Plus grave encore, certains canons Caesar « ne seraient toujours pas opérationnels » malgré les interventions du constructeur français. Cette situation est d’autant plus frustrante pour les Marocains qu’ils espéraient un geste commercial de la part de KNDS pour compenser ces dysfonctionnements. « Un geste commercial aurait été bienvenu… mais il n’est jamais venu« , note amèrement le journal économique français.
Le timing ne pouvait être pire : cette crise survient « au moment où nous étions en montée de cadence pour l’Ukraine« , reconnaît Alexandre Dupuy. L’industrie française, focalisée sur le soutien à Kiev, semble avoir négligé ses clients historiques.
L’alternative israélienne : l’ATMOS 2000 d’Elbit Systems
Face aux défaillances françaises, le Maroc se tourne alors vers une solution alternative : l’ATMOS 2000 du groupe israélien Elbit Systems.
Cette affaire Caesar-ATMOS révèle des transformations géopolitiques profondes. Le Maroc, longtemps chasse gardée de l’industrie française de défense, diversifie désormais ses sources d’approvisionnement militaire selon une logique purement pragmatique.
Selon l’Institut international de recherche sur la paix de Stockholm (SIPRI), « Israël est maintenant le troisième plus grand fournisseur d’armes du Maroc, représentant 11% de ses importations militaires« . En outre, le royaume chérifien est le premier client africain de Tel Aviv. Cette montée en puissance d’Israël comme fournisseur d’armes du Maroc s’inscrit dans le contexte de la normalisation des relations diplomatiques entre les deux pays.
Le partenariat militaire maroco-israélien ne se limite pas à l’artillerie. Le Maroc a « multiplié les acquisitions auprès d’Elbit Systems », notamment le système de guerre électronique Alinet et l’équipement des chasseurs F-5. Sans compter l’acquisition du système de défense aérienne Barak MX d’Israel Aerospace Industries pour plus de 500 millions de dollars.
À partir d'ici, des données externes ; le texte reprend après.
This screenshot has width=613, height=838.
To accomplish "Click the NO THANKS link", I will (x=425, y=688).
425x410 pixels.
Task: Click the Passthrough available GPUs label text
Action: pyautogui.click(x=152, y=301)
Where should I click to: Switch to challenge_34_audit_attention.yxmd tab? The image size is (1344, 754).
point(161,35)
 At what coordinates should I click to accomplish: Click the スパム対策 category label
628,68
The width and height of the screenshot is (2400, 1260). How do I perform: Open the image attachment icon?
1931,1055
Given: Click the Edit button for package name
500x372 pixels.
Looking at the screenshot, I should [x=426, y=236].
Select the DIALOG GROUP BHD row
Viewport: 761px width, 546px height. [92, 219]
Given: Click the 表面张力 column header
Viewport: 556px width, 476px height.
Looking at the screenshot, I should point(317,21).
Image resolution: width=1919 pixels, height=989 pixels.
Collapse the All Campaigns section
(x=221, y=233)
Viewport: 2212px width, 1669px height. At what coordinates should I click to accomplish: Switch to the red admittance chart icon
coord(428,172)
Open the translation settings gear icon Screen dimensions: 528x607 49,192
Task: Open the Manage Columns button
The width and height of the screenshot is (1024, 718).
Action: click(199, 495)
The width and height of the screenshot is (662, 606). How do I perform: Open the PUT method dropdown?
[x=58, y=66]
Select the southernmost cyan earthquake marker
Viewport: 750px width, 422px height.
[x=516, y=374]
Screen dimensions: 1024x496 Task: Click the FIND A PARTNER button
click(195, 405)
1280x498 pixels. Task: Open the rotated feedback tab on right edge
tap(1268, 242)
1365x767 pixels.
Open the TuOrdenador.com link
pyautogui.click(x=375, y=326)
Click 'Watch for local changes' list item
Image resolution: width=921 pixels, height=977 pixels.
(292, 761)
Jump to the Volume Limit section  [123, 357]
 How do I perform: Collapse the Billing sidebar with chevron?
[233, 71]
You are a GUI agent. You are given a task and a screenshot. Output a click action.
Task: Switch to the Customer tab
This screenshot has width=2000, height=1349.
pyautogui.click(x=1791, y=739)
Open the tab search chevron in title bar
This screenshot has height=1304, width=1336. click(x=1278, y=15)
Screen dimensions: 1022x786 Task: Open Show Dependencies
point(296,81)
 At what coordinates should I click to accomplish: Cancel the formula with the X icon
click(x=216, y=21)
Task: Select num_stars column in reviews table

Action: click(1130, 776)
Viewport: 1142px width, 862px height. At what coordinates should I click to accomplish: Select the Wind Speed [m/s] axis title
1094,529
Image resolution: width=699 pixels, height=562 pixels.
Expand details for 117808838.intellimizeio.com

Les leçons d’un échec français
Pour l’industrie française de défense, l’affaire Caesar au Maroc constitue un signal d’alarme. Comme le note un commentateur sur le site Opex360 : « Les Marocains sont pragmatiques en matière militaire. Ils achètent le meilleur et ils achètent à tout le monde au meilleur prix« . Dans ce contexte concurrentiel, l’excellence technique ne suffit plus si elle n’est pas accompagnée d’un service client irréprochable.
L’échec marocain s’ajoute à d’autres revers d’Elbit Systems face à KNDS France. Paradoxalement, cette déconvenue intervient au moment où « KNDS a anticipé la demande croissante de son produit phare en dimensionnant et réorganisant sa ligne de production dédiée », passant d’une production de 2-4 Caesar par mois à un objectif de 8 par mois en 2024.
Cette affaire illustre les mutations géopolitiques en cours au Maghreb. Comme le souligne le site Defence Industry EU, « le Maroc et Israël ont une histoire de coopération de 60 ans dans les domaines militaire et du renseignement, qui s’est considérablement approfondie après la signature des Accords d’Abraham« . Le rapprochement maroco-israélien n’est donc pas conjoncturel mais s’inscrit dans une stratégie d’alliance de long terme.
Avec un budget de défense en hausse constante – 133 milliards de dirhams prévus pour 2025 contre 124 milliards en 2024 – le royaume dispose des moyens de ses ambitions militaires.
Elbit Systems a d’ailleurs annoncé son intention de « fabriquer des systèmes de défense pour les forces armées marocaines dans ses futurs sites de production au Maroc » explique Military Africa, avec potentiellement deux sites de production, dont un dans la région de Casablanca. Cette implantation industrielle locale pourrait permettre à Israël de servir non seulement le Maroc mais également d’autres pays africains.